O resgate de sua trajetória contribui com a desconstrução de ideias tradicionais que consideram as ciências como uma prática exclusivamente masculina. Seu desempenho no mundo público contribuiu para rotinização e normatização das atividades do campo das ciências sociais, sua trajetória a partir dos diferentes círculos sociais a que pertenceu evidencia o modo como colaborou para a manutenção e crescimento do círculo intelectual responsável ao longo do tempo pela formação das ciências sociais na cidade do Rio de Janeiro, juntamente com outras pioneiras.
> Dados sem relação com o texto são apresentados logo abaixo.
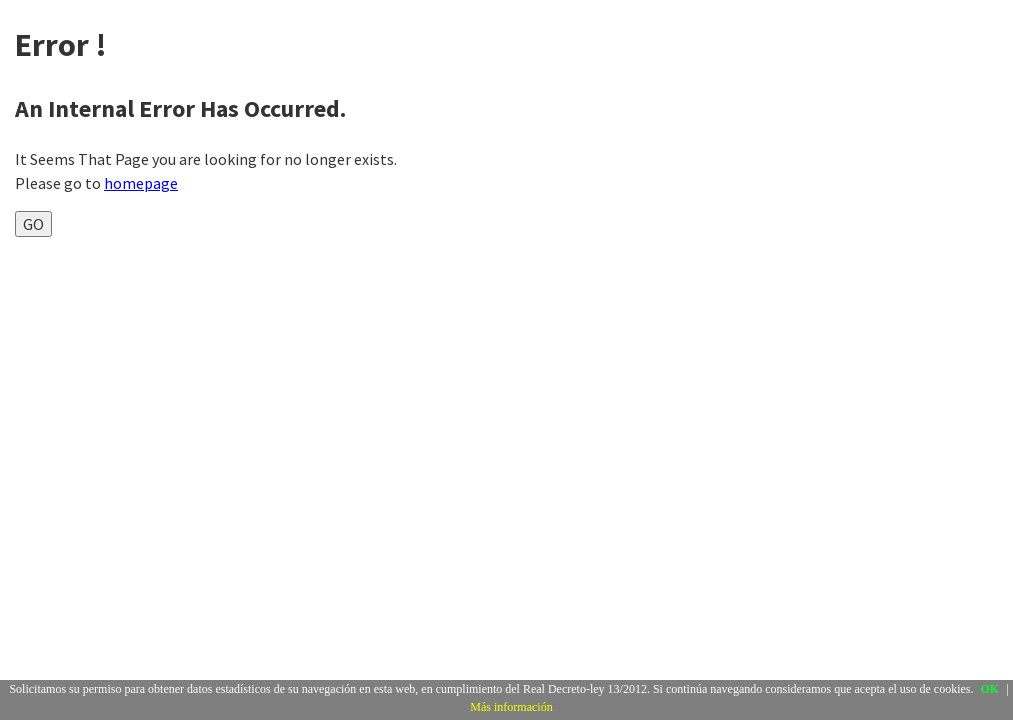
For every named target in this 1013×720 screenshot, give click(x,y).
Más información (511, 707)
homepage (141, 183)
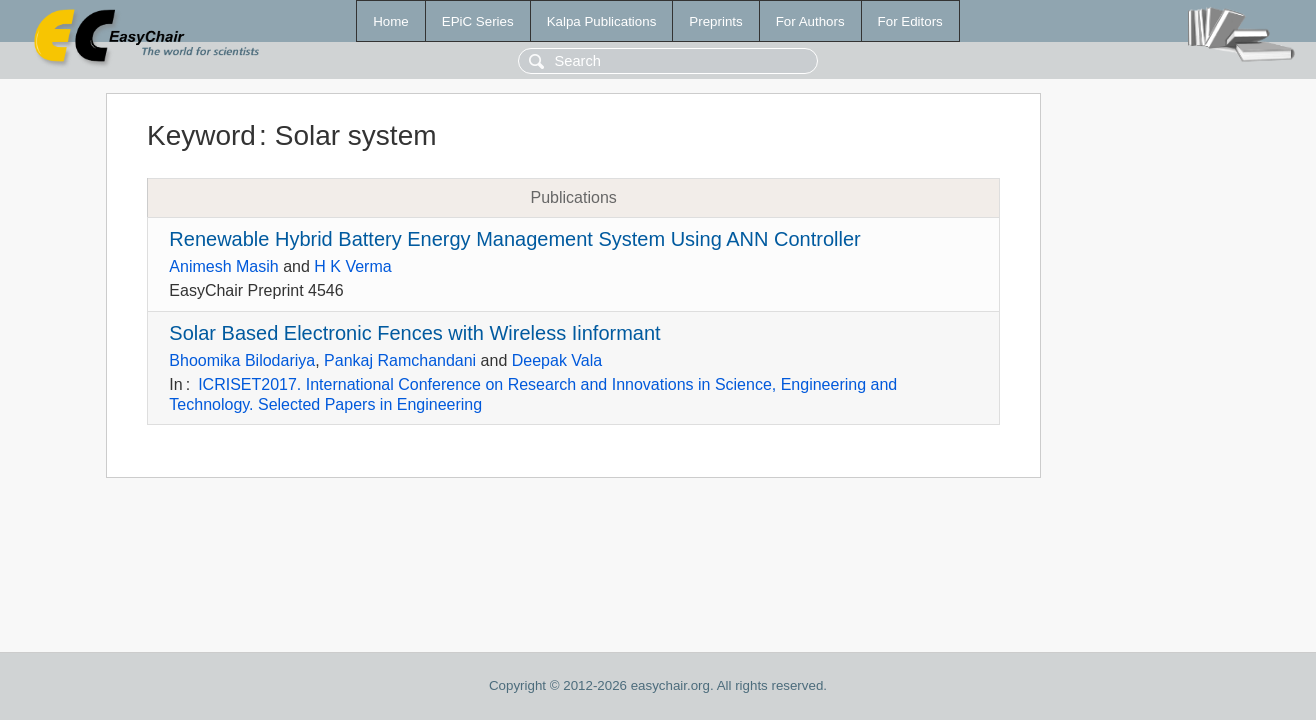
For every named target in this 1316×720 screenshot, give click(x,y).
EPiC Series (478, 21)
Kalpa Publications (602, 21)
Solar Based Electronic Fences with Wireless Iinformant (414, 333)
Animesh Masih (223, 266)
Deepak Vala (557, 360)
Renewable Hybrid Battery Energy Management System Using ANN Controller (514, 239)
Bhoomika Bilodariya (242, 360)
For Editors (910, 21)
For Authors (810, 21)
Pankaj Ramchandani (400, 360)
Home (391, 21)
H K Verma (352, 266)
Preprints (715, 21)
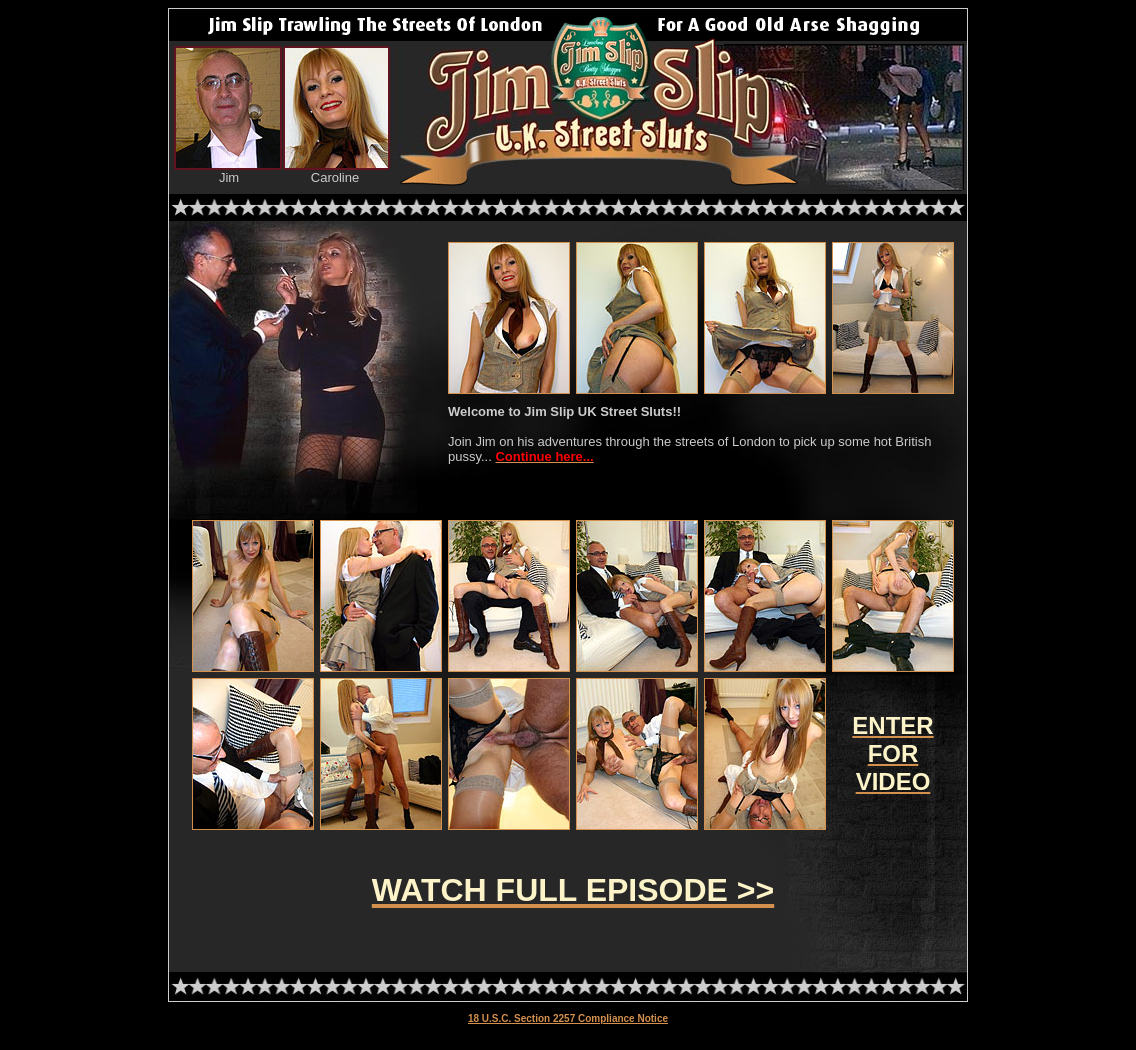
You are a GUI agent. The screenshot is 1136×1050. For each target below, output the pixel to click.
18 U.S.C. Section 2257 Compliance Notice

Para Bourdieu (2001, p. 112), jamais a autonomia científica é total, o que significa dizer que as estratégias dos agentes engajados no campo científico são inseparavelmente científicas e sociais. Bourdieu (2001, p. 113) diz que o campo de relações simbólicas das ciências comporta duas

espécies de capital: um capital de autoridade propriamente científica, preferencialmente internacional. e um capital de poder sobre o mundo científico, que pode ser acumulado por vias não puramente científicas, mas que está no princípio burocrático de poderes temporais sobre o campo, como os dos administradores de ciência, notadamente nacionais.

Domingues (2010) nos relata que Heloísa Alberto Torres naquela segunda metade dos anos 1940, era detentora das duas espécies de capital. Ao mesmo tempo em que detinha uma autoridade no seu campo de conhecimento, detinha um alto grau de capital social.
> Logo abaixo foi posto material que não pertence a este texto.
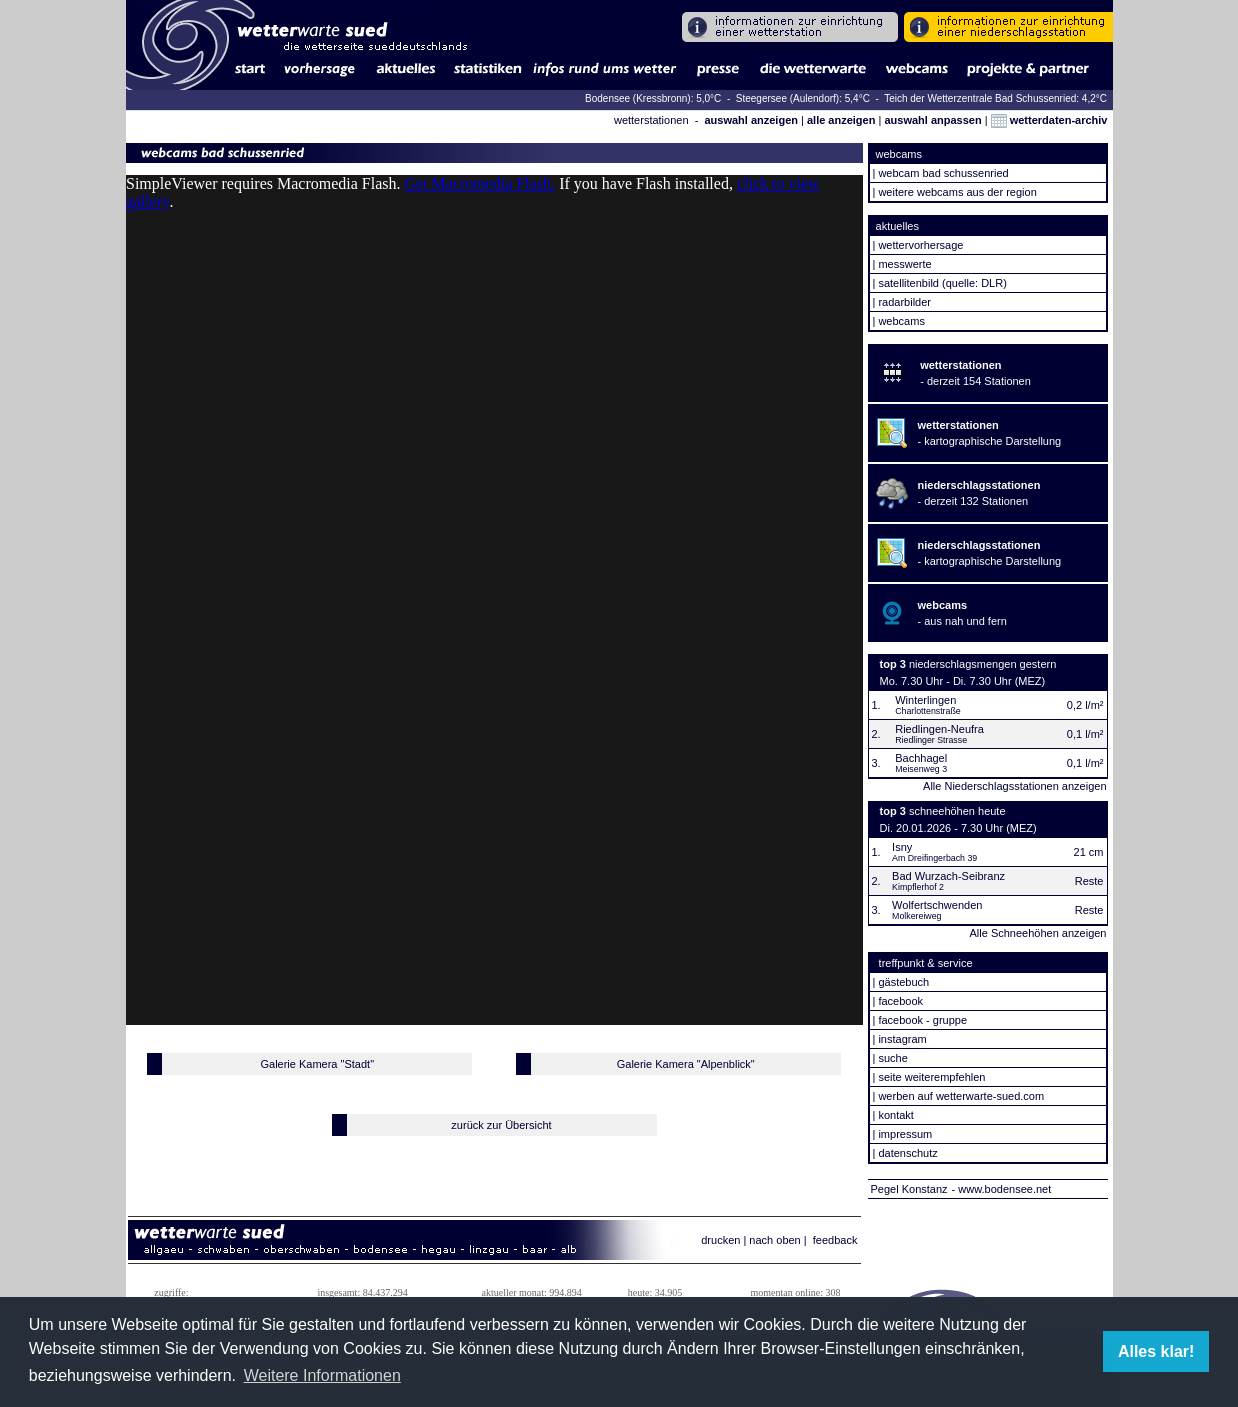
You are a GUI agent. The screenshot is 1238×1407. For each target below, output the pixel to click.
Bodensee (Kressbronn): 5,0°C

Dominique Pestre (1996:16) coloca que devemos ter claro que todo aquele que pratica ciência: […] é alguém que adquiriu uma cultura, que foi formado, modelado por um certo meio, que foi fabricado no contato com um grupo e com ele compartilhou as atividades e não uma consciência crítica operante, um puro sujeito conhecedor. Aculturado num conjunto de práticas, de técnicas, de habilidades manuais, de conhecimentos materiais e sociais, ele é parte intrínseca de uma comunidade de um grupo, de uma tradição, de um país, de uma época.

Heloísa Alberto Torres fez da Antropologia um instrumento de luta em defesa da cultura brasileira, trabalhando em projetos e instituições como o Museu Nacional, O Conselho de Fiscalização das Expedições Artísticas e Científicas do Brasil, O Conselho Nacional de Proteção aos Índios e o Serviço do Patrimônio Histórico e Artístico Nacional.
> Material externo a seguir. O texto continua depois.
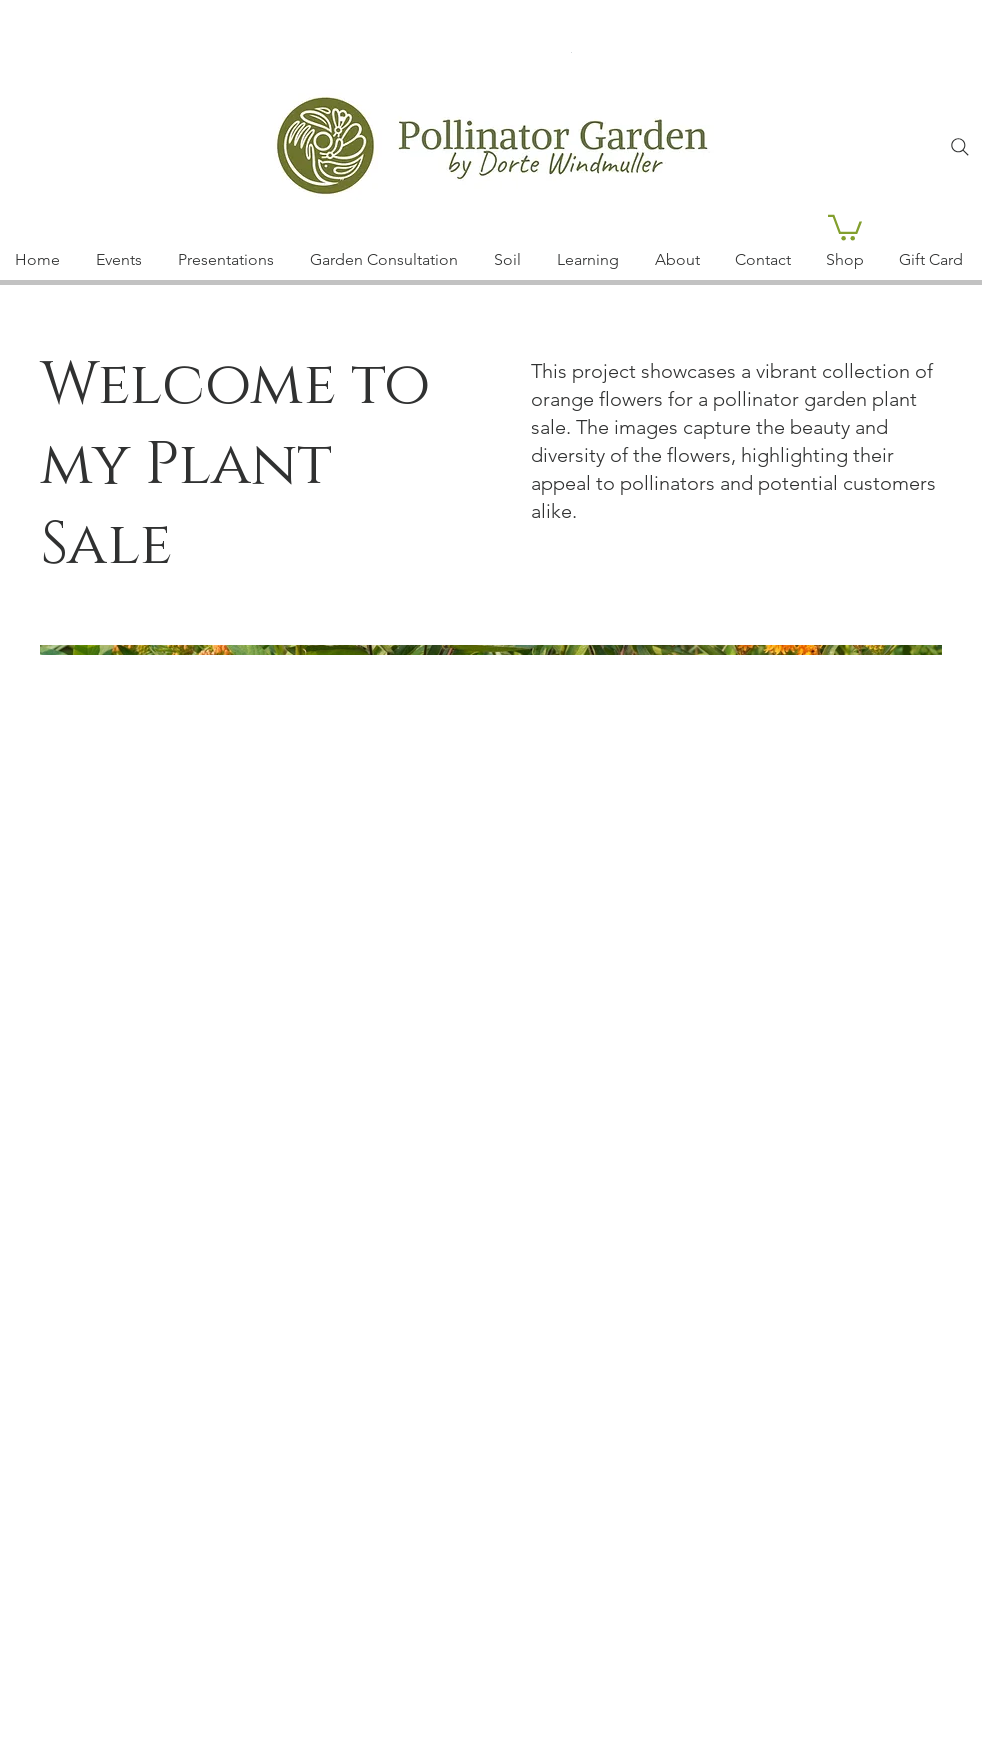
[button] (845, 226)
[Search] (960, 147)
Scott (1999, p. 27) nos diz que os sujeitos são construídos através da experiência e a presença de Heloísa Alberto Torres no cenário antropológico brasileiro foi marcante não apenas pelos atos administrativos que realizou, ou pelos trabalhos acadêmicos que deixou de realizar, mas pelo seu empenho na formação de jovens pesquisadores através da experiência da pesquisa de campo e no desenvolvimento da etnologia.

Ao historicizarmos as experiências vividas por Heloísa Alberto Torres, procuramos romper com argumentos universalizantes, deterministas e essencialistas das identidades femininas, já que Heloísa Alberto Torres mesmo com a exclusão das mulheres discutida em Schiebinger a respeito do fenômeno denominado “teto de vidro”, Heloísa rompeu com paradigmas em sua época, quebrando barreiras e provou que não havia justificativa para a não participação das mulheres nas Ciências. Fazia parte de sua personalidade a sensibilidade e a habilidade para lidar com as pessoas, para estabelecer relacionamentos com os subordinados assim como a sua criatividade que foram aspectos relevantes para sua ascensão profissional.